======== ESTRATTO SCELTO

Ci si duole che il giudice del gravame abbia del tutto tralasciato di articolare una motivazione a sostegno della pronuncia di condanna al pagamento della indennità risarcitoria nella misura di dieci mensilità, ad onta dello specifico obbligo sancito dal precetto di cui al comma sesto dell’art.18 l. 300/70 (che specificamente prevede un “onere di specifica motivazione”); non potendo ritenersi significativa al riguardo, perché irrilevante, la circostanza enfatizzata dalla Corte dell’invio, da parte datoriale, della lettera di licenziamento il giorno stesso della ricezione della convocazione da parte della D.T.L.
5. Anche detto secondo motivo non è meritevole di accoglimento.
Va infatti rammentato che in materia di contenuto della sentenza, affinché sia integrato il vizio di “mancanza della motivazione” agli effetti di cui all’art. 132, n.4, cod. proc. civ., occorre che la motivazione manchi del tutto – nel senso che alla premessa dell’oggetto del decidere risultante dallo svolgimento del processo segue l’enunciazione della decisione senza alcuna argomentazione – ovvero che essa formalmente esista come parte del documento, ma le sue argomentazioni siano svolte in modo talmente contraddittorio da non permettere di individuarla, cioè di riconoscerla come giustificazione del “decisum”.
Questa enunciazione riassuntiva corrisponde a consolidato principio espresso dalla giurisprudenza della Corte, secondo cui la mancanza di motivazione, quale causa di nullità per mancanza di un requisito indispensabile della sentenza, si configura “nei casi di radicale carenza di essa, ovvero del suo estrinsecarsi in argomentazioni non idonee a rivelare la “ratio decidendi” (cosiddetta motivazione apparente), o fra di loro logicamente inconciliabili, o comunque perplesse od obiettivamente incomprensibili, e sempre che i relativi vizi emergano dal provvedimento in sé, restando esclusa la riconducibilità in detta previsione di una verifica sulla sufficienza e razionalità della motivazione medesima in raffronto con le risultanze probatorie” (Cass. 18/9/2009 n.20112, Cass. S.U. 3/11/2016 n. 22232).

================
======== DATI REGISTRATI

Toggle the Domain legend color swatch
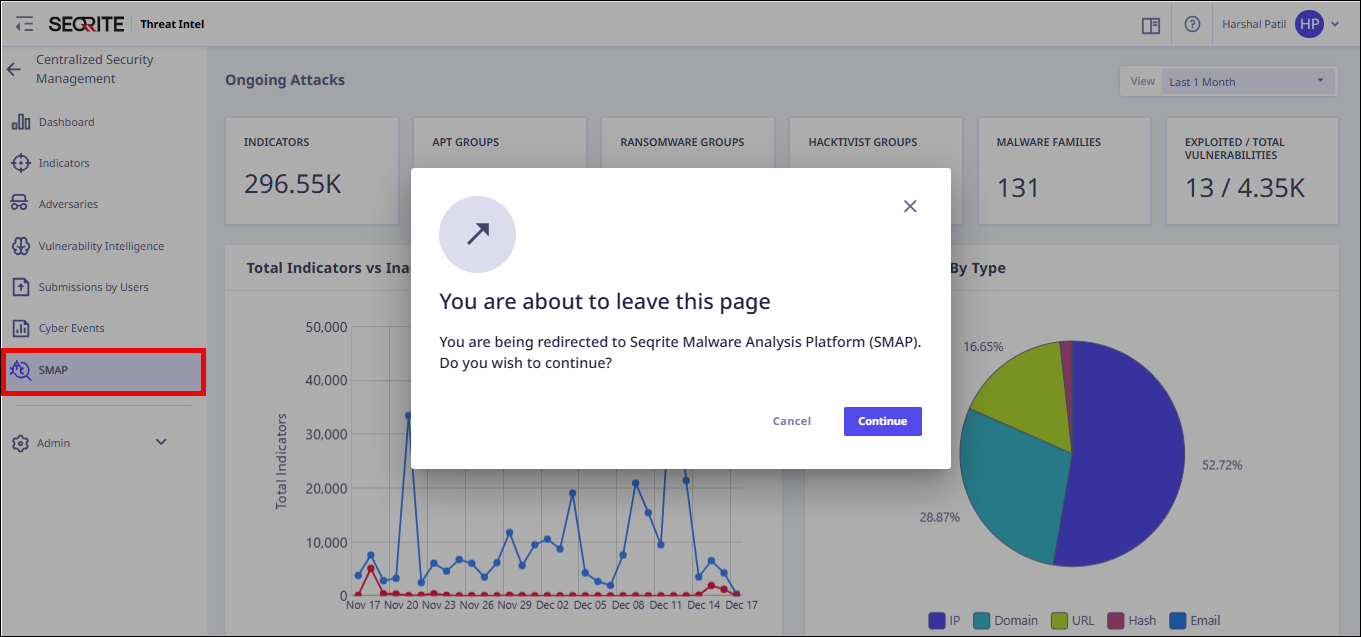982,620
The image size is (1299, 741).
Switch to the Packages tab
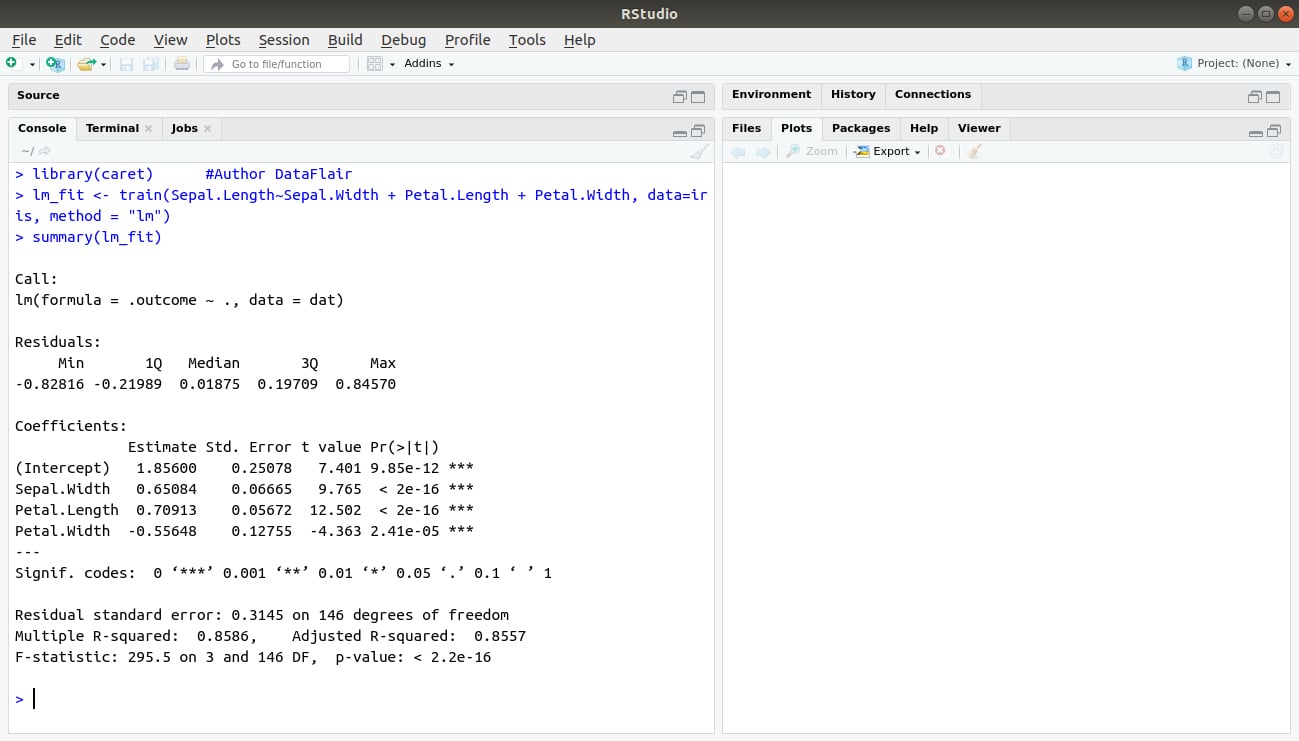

================

(COMPITI DA SVOLGERE):
1. Stabilisci se queste affermazioni concordano con l'estratto sulla motivazione della sentenza. Per ciascuna rispondi sì o no, citando testualmente le parole decisive.
(a) Il secondo motivo viene accolto.
(b) L'indennità risarcitoria oggetto della condanna è pari a dieci mensilità.
(c) Il vizio di mancanza di motivazione comprende la verifica sulla sufficienza della motivazione rispetto alle risultanze probatorie.
2. Prosegui l'estratto sulla motivazione della sentenza a partire dall'ultima frase riportata.
Il materiale riportato è distinto dall'estratto e non ne fa parte.

(RISPOSTE AI COMPITI):
1.
(a) No: "Anche detto secondo motivo non è meritevole di accoglimento."
(b) Sì: "pagamento della indennità risarcitoria nella misura di dieci mensilità".
(c) No: "restando esclusa la riconducibilità in detta previsione di una verifica sulla sufficienza e razionalità della motivazione medesima in raffronto con le risultanze probatorie".

2.
Orbene, nello specifico, al di là della non appropriata tecnica redazionale adottata, mediante la denuncia di un error in judicando con la quale si intenda, stigmatizzare una carenza che si traduca in errore sulla legge processuale senza alcun riferimento alle conseguenze che l’errore comporta, vale a dire alla nullità della sentenza e/o del procedimento (cfr. Cass. S.U. 24/7/2013 n. 17931, Cass. 28/9/2015 n. 19124), deve ritenersi che non trovi spazio l’ipotesi prospettata dalla ricorrente, di carenza motivazionale, secondo l’accezione definita dai ricordati arresti; la Corte distrettuale ha infatti confermato la entità della indennità risarcitoria già determinata dal giudice di prima istanza, tenuto conto del comportamento assunto dalla parte datoriale, che aveva inviato la comunicazione della lettera di licenziamento lo stesso giorno in cui aveva ricevuto la convocazione da parte della D.T.L..
La motivazione sulla questione oggetto di delibazione, non solo sussiste, ma risulta anche assistita da un sufficiente grado di specificità che soddisfa il requisito sancito dalla disposizione richiamata (comma 6 art.18 l. 300/1970) giacché fa riferimento ad un precipuo comportamento assunto dalla ricorrente in occasione della intimazione recesso.
6. Con l’ultimo motivo si prospetta violazione degli artt.92, 112 e 132 c.p.c. nonché del D.M. n.55/2014 in relazione all’art.360 comma primo n.3 c.p.c..
Si critica la sentenza impugnata per non aver disposto la compensazione delle spese di lite, stante la novità della questione delibata e l’incertezza interpretativa che la connota. Si deduce altresì che nella liquidazione la Corte di merito abbia violato i parametri di cui al richiamato decreto ministeriale del 2014.
7. Il motivo non è fondato.
In materia di spese processuali, è bene rammentare che l’identificazione della parte soccombente è rimessa al potere decisionale del giudice del merito, insindacabile in sede di legittimità, con l’unico limite di violazione del principio per cui le spese non possono essere poste a carico della parte totalmente vittoriosa (cfr. Cass. 16/6/2011 n.13229).
Sotto tale profilo la doglianza non si palesa meritevole di accoglimento, avendo la Corte di merito congruamente applicato il principio sancito dall’art.91 c.p.c. nell’interpretazione resa dalla costante giurisprudenza di legittimità; né possono essere considerati violati i dettami di cui al d.m. n.55/2014 richiamati dal ricorrente a sostegno della doglianza.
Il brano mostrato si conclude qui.